12.8 Billion Training Images Contained Passports, Résumés, and Faces

TL;DR

DataComp CommonPool, one of the largest public AI training datasets, was reported to contain large volumes of real individuals’ personal data — passports, résumés, faces. Independent audit made it visible, but after-the-fact PII filtering cannot guarantee coverage: a 0.1% sample alone leaked over 800 faces. What was missing was a layer to confirm, at collection time, whether each item had the provenance and consent for training; instead it was fixed at scale and propagates downstream irrecoverably. Detection and pre-execution attestation are complements, not substitutes.

Incident overview

Target: DataComp CommonPool (released 2023, 12.8 billion image-text pairs; built on material that Common Crawl web-scraped in 2014–2022; successor to LAION-5B)
Disclosure: 2025-07-18, the research team’s audit results (arXiv:2506.17185); reported by MIT Technology Review
Findings: in an audit of 0.1% of the dataset, thousands of valid ID documents (credit cards, driver’s licenses, passports, birth certificates) and over 800 résumés/cover letters (real existence confirmed via LinkedIn) were found; personal images are estimated to number in the hundreds of millions overall
Gaps in privacy measures: the curators applied automatic face blurring, but over 800 faces escaped detection in the sample, with an estimated ~102 million faces missed overall; filters for known PII strings such as emails and SSNs were not applied
Propagation: CommonPool is the successor to LAION-5B and sits in the lineage that trained Stable Diffusion, Midjourney, and others; PII contamination of downstream generative models and derivatives propagates with high likelihood
Positioning: not an attack incident, but a trust-layer risk event of the AI era (the absence of provenance and consent in training data); a training-data-provenance case following Brief 008 (Discord scraping)
Core: the provenance and consent of training data were not verified at collection, material without provenance was fixed at massive scale, and it propagated to downstream models in a form that after-the-fact mechanical filters could not cover

Chain of events

(This is not an attack but a risk event that exposed the absence of provenance and consent in training data. The confirmed structure is recorded below.)

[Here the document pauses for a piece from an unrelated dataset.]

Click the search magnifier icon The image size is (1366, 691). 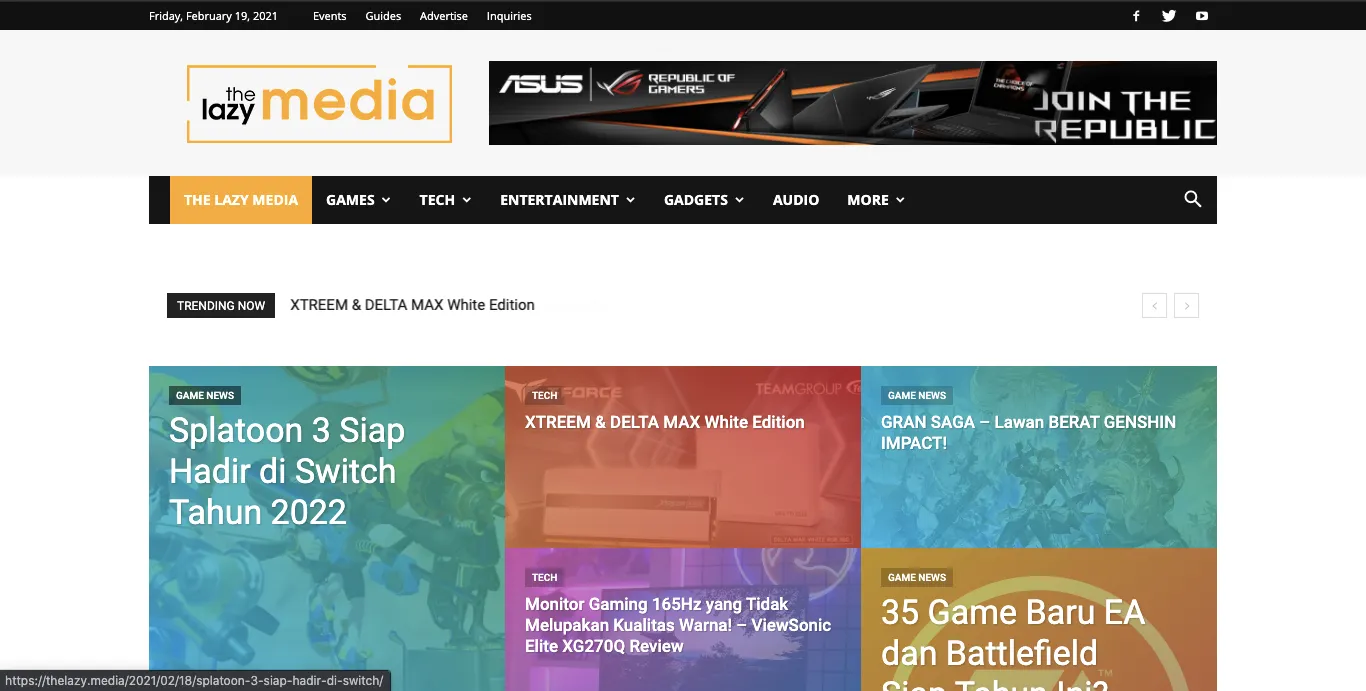click(x=1192, y=199)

2014–2022: Common Crawl broadly web-scrapes (images and text on the public web)
2023: DataComp CommonPool is released at 12.8 billion pairs, with privacy measures such as automatic face blurring applied
2025-07-18: the research team publishes the results of a 0.1% audit (arXiv:2506.17185), reporting the large-scale contamination by ID documents, résumés, and missed faces, and the overall estimates; reported by MIT Technology Review

Note: proper names and CVEs are based on primary sources (research institutions, GitHub Advisory, NVD, etc.); each implementation’s remediation status varies by point in time, so consult the latest information. This is a 0.1% sample audit and overall estimate by the research team; estimated figures are not treated as confirmed totals, and the scale of contamination is not exaggerated.

Structure of the chain

Indiscriminate collection: broadly scrape the public web and collect image-text pairs at scale; the collection includes individuals’ ID documents, résumés, and faces
Absence of provenance/consent: no provenance accompanies each piece of material as to “whose, under what consent, and within what scope of use” it was published, so there is no basis to judge fitness for training
Incomplete after-the-fact filtering: face blurring etc. is applied, but over 800 faces leaked in the sample alone and PII-string filtering was not applied; after-the-fact mechanical filtering cannot be comprehensive
Dataset release: released as 12.8 billion pairs, usable by anyone for training
Downstream propagation: PII propagates to successor/derivative models (the Stable Diffusion / Midjourney lineage) and is fixed in a form that is hard to recall

Structural analysis

This case belongs to the training-data-provenance category of Pillar 01 (Verifiable Origin). Secondary categories are data-provenance (the provenance of individual material) and attribute-proof-bypass (regulated personal data — ID documents and the like — ingested without any attribute verification of fitness for use).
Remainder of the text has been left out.